En effet, Angela Merkel et son ministre des finances Wolfgang Schaüble (2009-2017) ont remis au goût du jour une politique ordolibérale dure. Celle-ci trouve son origine dans le traité de Maastricht de 1992 qui impose à tous les pays de l’UE l’objectif d’une dette publique inférieure à 60% du PIB et d’un déficit inférieur à 3% du PIB. Les pays adoptant l’euro sont aussi soumis à une politique monétaire exclusivement tournée vers la lutte contre l’inflation et calquée sur le modèle de la Bundesbank. Ces règles avaient cependant été peu suivies jusqu’à la crise financière de 2008. L’année suivante, l’Allemagne adopte le schwarze Null ou zéro noir qui interdit au gouvernement de présenter un déficit supérieur à 0,35% du PIB. En 2012 arrive le Pacte budgétaire européen qui renforce les politiques d’austérité au sein de l’Union européenne alors qu’elle affronte la pire crise économique de son histoire. Ces politiques d’austérité couplées à un droit de la concurrence européen strict ayant pour but la protection des consommateurs et l’intégrité du marché commun ont conduit à des privatisations et des faillites en masse dans les pays en difficulté pour le plus grand profit des groupes allemands et des intérêts chinois.

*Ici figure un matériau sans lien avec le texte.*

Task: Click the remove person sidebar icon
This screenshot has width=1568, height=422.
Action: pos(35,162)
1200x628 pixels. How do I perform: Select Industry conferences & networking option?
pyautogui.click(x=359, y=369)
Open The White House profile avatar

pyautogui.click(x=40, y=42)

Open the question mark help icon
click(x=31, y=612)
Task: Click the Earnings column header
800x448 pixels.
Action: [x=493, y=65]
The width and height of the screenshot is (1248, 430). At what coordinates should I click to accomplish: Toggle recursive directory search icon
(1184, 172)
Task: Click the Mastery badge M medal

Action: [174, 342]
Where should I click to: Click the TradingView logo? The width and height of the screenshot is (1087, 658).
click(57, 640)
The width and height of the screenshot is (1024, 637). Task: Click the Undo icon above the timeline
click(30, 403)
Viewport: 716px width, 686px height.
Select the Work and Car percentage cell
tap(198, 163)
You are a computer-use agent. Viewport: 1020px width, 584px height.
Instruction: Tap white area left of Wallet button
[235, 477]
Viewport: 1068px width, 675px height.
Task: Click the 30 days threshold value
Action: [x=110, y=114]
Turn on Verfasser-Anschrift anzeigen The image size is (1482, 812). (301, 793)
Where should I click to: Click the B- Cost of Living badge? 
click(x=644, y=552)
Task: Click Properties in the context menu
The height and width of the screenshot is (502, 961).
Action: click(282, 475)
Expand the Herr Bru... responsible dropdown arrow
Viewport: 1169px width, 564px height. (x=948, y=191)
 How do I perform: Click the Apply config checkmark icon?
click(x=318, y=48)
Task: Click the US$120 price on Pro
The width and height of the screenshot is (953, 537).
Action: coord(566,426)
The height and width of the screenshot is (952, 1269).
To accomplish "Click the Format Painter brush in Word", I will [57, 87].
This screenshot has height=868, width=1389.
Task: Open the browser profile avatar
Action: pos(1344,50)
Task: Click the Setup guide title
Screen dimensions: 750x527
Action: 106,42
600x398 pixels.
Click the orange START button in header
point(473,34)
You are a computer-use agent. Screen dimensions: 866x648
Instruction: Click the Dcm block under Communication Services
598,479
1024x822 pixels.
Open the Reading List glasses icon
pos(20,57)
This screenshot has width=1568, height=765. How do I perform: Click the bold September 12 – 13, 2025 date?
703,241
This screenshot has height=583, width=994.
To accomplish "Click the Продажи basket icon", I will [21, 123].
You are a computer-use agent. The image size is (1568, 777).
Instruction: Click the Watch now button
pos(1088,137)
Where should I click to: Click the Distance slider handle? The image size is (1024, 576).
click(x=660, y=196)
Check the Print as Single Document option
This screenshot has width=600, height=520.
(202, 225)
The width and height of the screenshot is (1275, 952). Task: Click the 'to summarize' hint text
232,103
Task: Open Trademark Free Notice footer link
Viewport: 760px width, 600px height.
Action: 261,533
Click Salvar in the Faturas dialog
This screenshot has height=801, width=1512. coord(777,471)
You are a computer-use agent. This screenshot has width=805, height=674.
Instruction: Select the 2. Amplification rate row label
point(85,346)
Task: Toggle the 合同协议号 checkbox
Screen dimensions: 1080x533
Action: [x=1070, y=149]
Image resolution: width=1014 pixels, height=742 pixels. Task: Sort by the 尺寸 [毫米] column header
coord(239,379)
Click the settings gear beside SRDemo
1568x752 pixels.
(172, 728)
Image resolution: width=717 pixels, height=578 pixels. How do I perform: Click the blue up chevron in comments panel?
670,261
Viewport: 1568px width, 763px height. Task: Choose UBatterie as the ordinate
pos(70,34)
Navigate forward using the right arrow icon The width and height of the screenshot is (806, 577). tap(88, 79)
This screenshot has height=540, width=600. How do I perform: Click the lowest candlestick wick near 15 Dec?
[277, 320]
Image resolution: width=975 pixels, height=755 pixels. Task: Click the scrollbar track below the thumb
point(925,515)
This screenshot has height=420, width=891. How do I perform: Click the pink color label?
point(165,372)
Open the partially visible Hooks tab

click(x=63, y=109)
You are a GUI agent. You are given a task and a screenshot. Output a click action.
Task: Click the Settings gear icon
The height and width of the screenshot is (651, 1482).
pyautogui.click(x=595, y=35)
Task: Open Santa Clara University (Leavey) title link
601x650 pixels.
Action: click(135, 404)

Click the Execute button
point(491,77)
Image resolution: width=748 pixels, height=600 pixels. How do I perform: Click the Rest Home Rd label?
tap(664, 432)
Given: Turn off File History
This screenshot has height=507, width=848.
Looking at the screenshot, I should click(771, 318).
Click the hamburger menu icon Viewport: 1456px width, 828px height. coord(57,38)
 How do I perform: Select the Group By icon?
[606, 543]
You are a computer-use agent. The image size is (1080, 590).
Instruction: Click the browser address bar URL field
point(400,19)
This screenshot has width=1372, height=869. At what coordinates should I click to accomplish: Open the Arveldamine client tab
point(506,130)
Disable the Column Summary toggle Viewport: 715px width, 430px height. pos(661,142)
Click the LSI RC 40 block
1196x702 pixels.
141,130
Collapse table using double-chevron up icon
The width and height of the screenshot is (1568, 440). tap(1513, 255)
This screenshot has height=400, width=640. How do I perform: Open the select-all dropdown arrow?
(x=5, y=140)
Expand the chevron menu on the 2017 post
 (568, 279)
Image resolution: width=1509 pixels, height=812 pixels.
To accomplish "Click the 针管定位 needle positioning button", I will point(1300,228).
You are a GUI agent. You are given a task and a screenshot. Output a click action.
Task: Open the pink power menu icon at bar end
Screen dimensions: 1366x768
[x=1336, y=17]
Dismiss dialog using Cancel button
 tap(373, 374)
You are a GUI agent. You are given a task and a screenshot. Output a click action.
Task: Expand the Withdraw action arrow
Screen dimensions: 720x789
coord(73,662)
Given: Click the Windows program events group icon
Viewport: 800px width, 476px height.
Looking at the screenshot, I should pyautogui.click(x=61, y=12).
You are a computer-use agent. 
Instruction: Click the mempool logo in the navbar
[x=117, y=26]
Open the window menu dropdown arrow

Malgré cela, dès le 23 mars 2020, le gouvernement allemand demandait la levée de la règle d’or que le Bundestag votera le 25 mars. Olaf Scholz, ministre des finances issu du SPD et qui a succédé à Wolfgang Schaüble, s’était pourtant positionné comme un farouche défenseur de l’équilibre budgétaire. Une position qui lui avait d’ailleurs coûté l’élection à la tête du SPD à l’automne 2019. La victoire de l’aile gauche du parti avait alors marqué le début d’une contestation au sein même de la Grande Coalition. Contestation finalement tue face aux pressions de l’aile droite du SPD.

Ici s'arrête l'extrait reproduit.